General Motors is quite bullish on the Chinese market, expecting annual industry sales to grow to 30 million vehicles by the year 2020. But that growth won’t come from the usual suspects like Shanghai and Beijing, or from the established Buick, Chevrolet or Cadillac brands. Instead, a market shift involving the increasing popularity of utilitarian models in smaller cities is taking place, with GM capitalizing on the opportunity.
The head of GM China, Matt Tsien observes that “Tier 1” cities such as Beijing, Shanghai, Guangzhou, and Shenzhen, otherwise known as “The Big 4”, are nearing market saturation. Those who desired a vehicle have already purchased one, thereby brining the Tier 1 market to a replacement vehicle shopping cycle that’s slower than the initial purchase sequence.
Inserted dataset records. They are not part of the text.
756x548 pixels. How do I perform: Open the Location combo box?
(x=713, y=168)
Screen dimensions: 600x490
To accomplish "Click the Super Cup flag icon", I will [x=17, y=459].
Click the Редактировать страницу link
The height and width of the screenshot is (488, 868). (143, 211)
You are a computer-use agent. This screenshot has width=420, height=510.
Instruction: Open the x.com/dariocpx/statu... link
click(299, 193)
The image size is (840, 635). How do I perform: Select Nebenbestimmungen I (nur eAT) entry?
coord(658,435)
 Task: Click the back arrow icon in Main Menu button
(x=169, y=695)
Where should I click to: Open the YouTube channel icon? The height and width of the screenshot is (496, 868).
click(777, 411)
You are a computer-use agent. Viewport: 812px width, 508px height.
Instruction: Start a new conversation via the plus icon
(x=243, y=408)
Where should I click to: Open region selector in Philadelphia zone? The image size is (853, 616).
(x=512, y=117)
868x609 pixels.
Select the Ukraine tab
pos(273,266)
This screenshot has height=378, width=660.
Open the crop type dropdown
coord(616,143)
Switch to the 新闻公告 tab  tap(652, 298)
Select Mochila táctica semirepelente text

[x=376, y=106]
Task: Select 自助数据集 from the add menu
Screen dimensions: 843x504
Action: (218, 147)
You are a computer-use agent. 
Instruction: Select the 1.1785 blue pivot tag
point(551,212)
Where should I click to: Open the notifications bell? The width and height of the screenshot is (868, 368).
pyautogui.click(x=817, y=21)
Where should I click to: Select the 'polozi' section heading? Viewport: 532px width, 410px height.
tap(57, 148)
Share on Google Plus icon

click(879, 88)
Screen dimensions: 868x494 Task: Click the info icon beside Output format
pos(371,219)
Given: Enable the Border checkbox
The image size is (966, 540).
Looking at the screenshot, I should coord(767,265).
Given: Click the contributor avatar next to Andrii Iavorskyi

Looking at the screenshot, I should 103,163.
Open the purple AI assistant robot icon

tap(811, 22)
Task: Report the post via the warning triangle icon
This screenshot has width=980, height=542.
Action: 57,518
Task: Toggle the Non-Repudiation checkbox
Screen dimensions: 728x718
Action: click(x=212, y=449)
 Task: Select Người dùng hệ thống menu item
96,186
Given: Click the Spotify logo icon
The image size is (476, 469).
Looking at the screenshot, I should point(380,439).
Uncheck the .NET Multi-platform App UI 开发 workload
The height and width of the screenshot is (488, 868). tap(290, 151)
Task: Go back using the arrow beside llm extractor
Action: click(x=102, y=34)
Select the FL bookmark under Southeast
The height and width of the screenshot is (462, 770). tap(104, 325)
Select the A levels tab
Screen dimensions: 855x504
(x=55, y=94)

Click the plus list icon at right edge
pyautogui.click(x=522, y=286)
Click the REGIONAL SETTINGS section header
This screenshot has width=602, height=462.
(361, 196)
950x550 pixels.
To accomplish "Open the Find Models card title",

“Tier 1 is near saturation,” said Tsien, 55, who has been running GM China since 2014. “But when you go into Tier 3 and 4 cities, we saw double-digit growth for the whole of last year. It’s still growing at double-digits this year and will continue.”
Tier 2 cities include Tianjin, Chengdu, Wuhan, Xiamen and third-tier include Hangzhou, and Chongqing, among others. In these cities as well as rural areas, drivers favor basic and affordable vehicles. The products yield low profit margins, which has caused many non-Chinese automakers to neglect the segment.
But unlike other non-Chinese automakers, Tsien says that GM holds a competitive advantage over foreign rivals thanks to its local budget-car joint venture, SAIC-GM-Wuling, often abbreviated SGMW, which markets the Wuling and Baojun brands. The joint venture was formed in the early 2000s between General Motors, SAIC Motor Corp Ltd. and Guangxi Automobile Group, formerly Wuling. The Wuling and Baojun sell at a rate of roughly 2 million vehicles a year combined.